= Thomas Sinton =

Thomas Sinton, JP (February 1826 – 20 August 1887) was an Irish industrialist and magistrate. Sinton made a significant impact upon the Irish linen trade; not least establishing the village of Laurelvale, County Armagh.

Thomas Sinton was born in Tamnaghmore House, Tandragee, County Armagh, the son of David Sinton and Sarah Green; his brother was John Sinton. The Sintons, like so many of Northern Ireland's linen families, were Quakers, in this case of Scottish descent; although the Sintons had been settled at Tamnaghmore for several hundred years. Sinton's father, David Sinton (1792-1860), was the first cousin of American multimillionaire David Sinton. Thomas Sinton was sent to board at Friends' School, Lisburn – a Quaker school. In 1859 he married Elizabeth Bridget Hesilridge Buckby (1835–1900), her family lived at Prospect House, Tandragee. He had eight children by his wife;
- (William) Maynard Sinton, JP (High Sheriff of Armagh and Unionist County Councillor for County Armagh – lived at Ballyards Castle)
- David Arthur Sinton, of Stramore House, Gilford (1862-1919, d.s.p.)
- Dorothy Hesilridge Sinton (1863-1949, d.s.p.)
- Elizabeth Sinton (1865-1865)
- Thomas Greville Sinton, JP; lived at Laurelvale House, served as High Sheriff of Armagh (1930) and as a magistrate (1866-1940, d.s.p.)
- Alfred Henry Hesilridge Sinton, of Hill House, Laurelvale (1868-1932, d.s.p.)
- Frederick Buckby Sinton, of Banford House, Tullylish, Gilford (1870-1943)
- Jemima Sarah Isabella Sinton (1872-1952, m. Isaac van Abbe, a Dutchman)

Sinton died at his home, Laurelvale House (later the home of Michael Torrens-Spence), and was buried at Moyallon Friends' Burial Ground, Gilford. His effects were valued, in 1887, at over £100,000. Sinton, through his brother John Sinton, was a great-uncle of the soldier and doctor John Alexander Sinton.

==Linen factory==

Thomas Sinton's mill, Laurelvale

Sinton built the model village of Laurelvale (named due to the abundance of laurel bushes in the area), also known as Laurel Vale, to house workers at his large linen factory – Thomas Sinton & Co. The factory was started in the early 1850s and by the 1880s it employed around 700 workers, responsible for manufacturing very high-grade heavy linen. The company was responsible for almost all of the houses built in the village, especially those for family members and factory managers.

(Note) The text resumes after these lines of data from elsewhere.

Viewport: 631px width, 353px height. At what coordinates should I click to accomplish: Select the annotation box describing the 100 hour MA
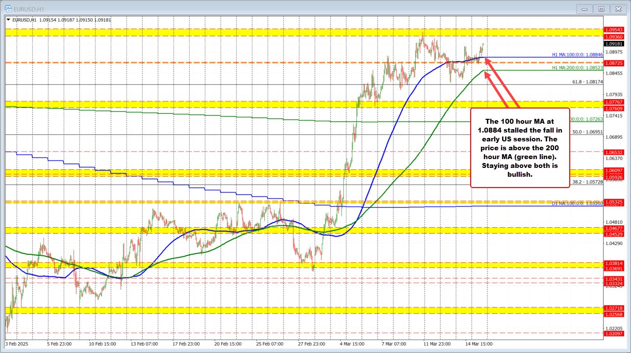[520, 147]
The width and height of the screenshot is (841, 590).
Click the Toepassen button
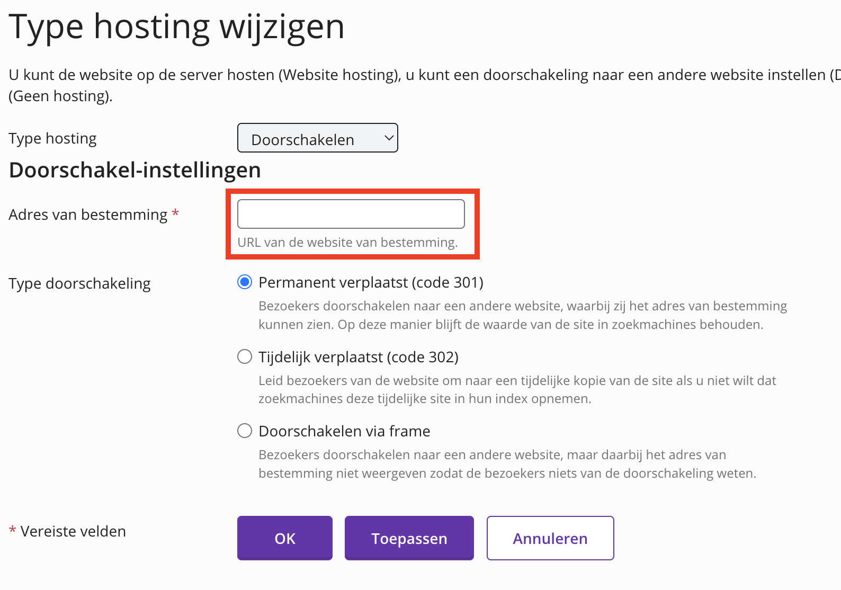[409, 538]
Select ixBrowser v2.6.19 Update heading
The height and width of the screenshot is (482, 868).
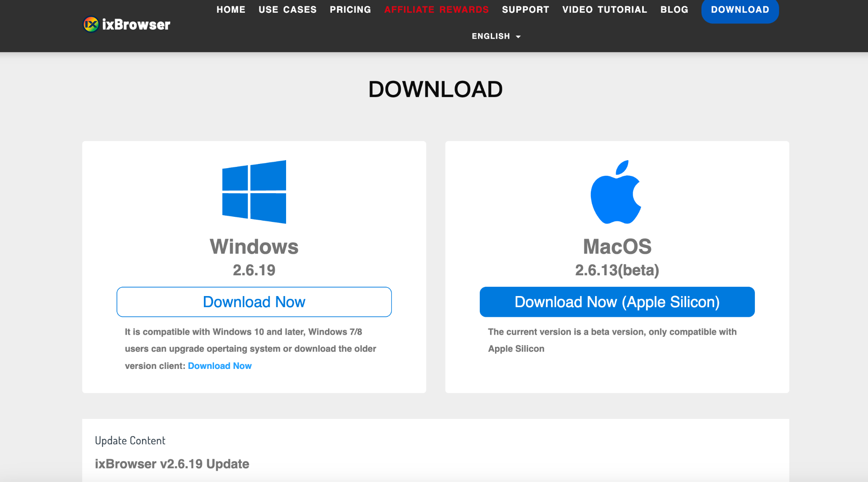[172, 464]
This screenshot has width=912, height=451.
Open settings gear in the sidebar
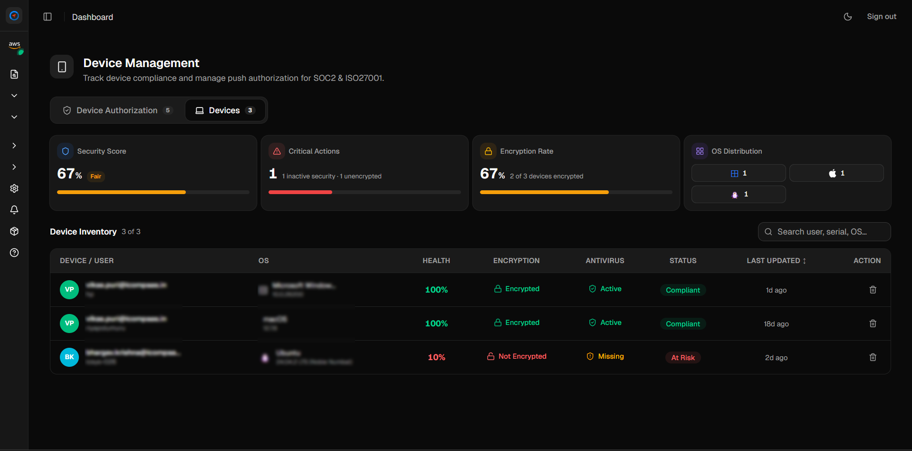pyautogui.click(x=14, y=188)
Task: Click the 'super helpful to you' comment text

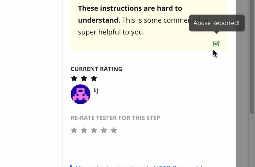Action: pos(111,32)
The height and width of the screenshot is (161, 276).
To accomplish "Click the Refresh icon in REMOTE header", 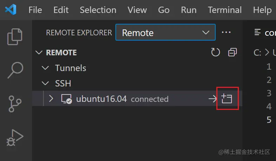I will [x=215, y=53].
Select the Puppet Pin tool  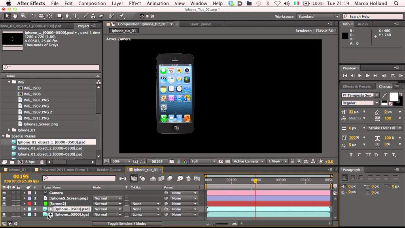click(x=122, y=16)
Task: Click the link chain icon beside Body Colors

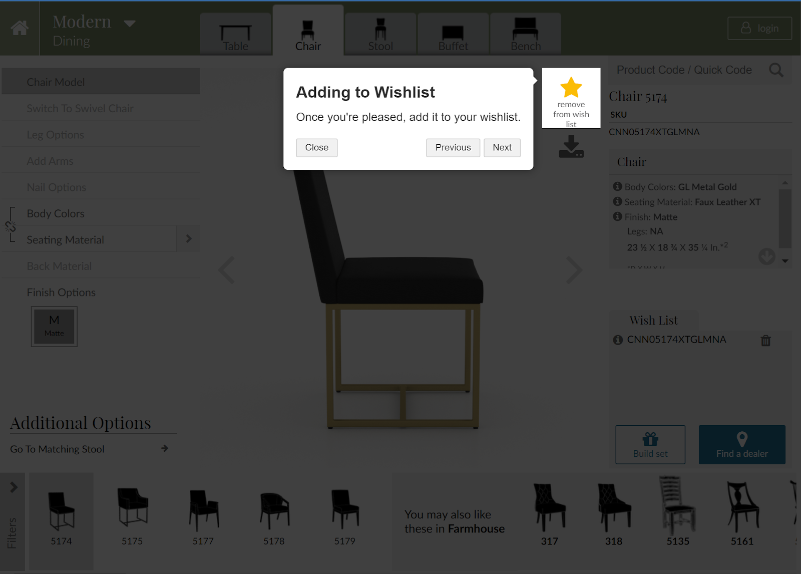Action: tap(11, 226)
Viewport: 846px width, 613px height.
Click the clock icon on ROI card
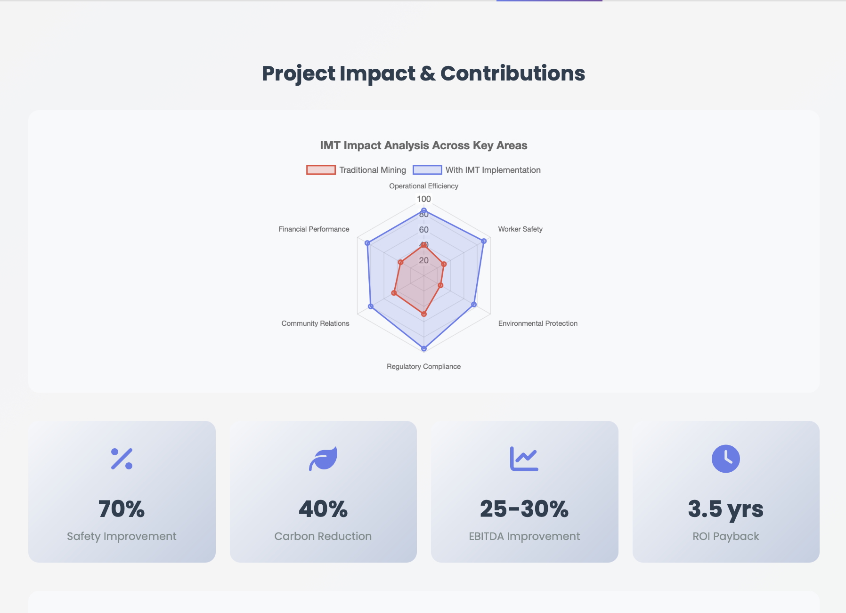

He also owned factories in Tandragee (Sintons' Mill), by the River Cusher, and at Killyleagh, County Down. His younger brother, John Sinton, owned a linen mill at Ravernet near Hillsborough, County Down, and Thomas's descendants would also acquire the Banford Bleachworks, at Tullylish.

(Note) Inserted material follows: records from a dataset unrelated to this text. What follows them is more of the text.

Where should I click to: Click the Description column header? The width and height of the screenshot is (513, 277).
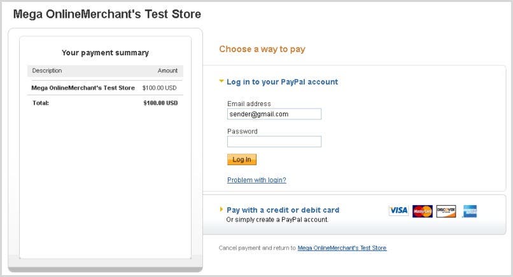point(47,71)
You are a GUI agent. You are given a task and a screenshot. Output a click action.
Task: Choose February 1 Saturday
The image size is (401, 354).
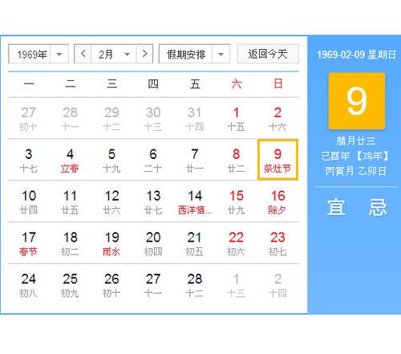[236, 118]
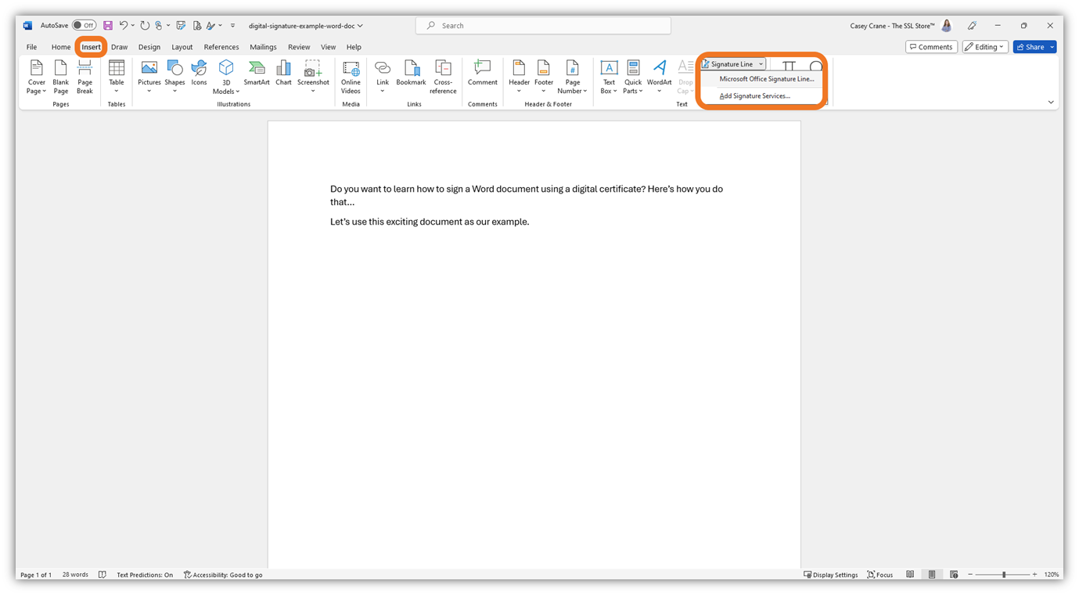This screenshot has width=1079, height=595.
Task: Open the Review tab
Action: coord(298,46)
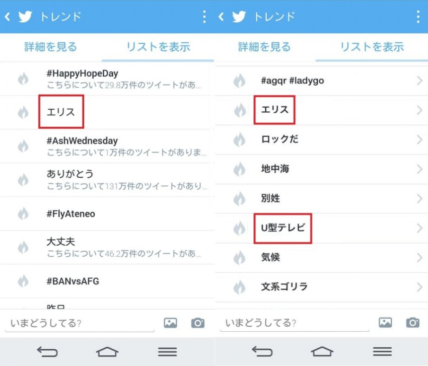Tap flame icon beside ありがとう trend
Screen dimensions: 428x366
[23, 180]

The Laurelvale factory closed in 1944 when it was acquired by the Ministry of Defence and used by the Hoffman company for the manufacture of ball bearings for tank turrets etc. In the 1970s it was damaged in a fire but was inhabited by a private family until the mid eighties. Both the house and the factory area have recently been cleared and replaced by a housing development. All that remains of Laurelvale House and the factory now is an old wall, which was part of the stable block.

Sintons' Mill, Tandragee, was still in production, employing 200 people, until 1996. There were then plans afoot to convert the mill, which remained the Sinton family's property, into a tourist and retail facility, with the hope of a £7–8 million investment. Planning permission was granted for this, however, the building was put up for sale by Thomas (Tim) Sinton (the subject's great-grandson) in 2003.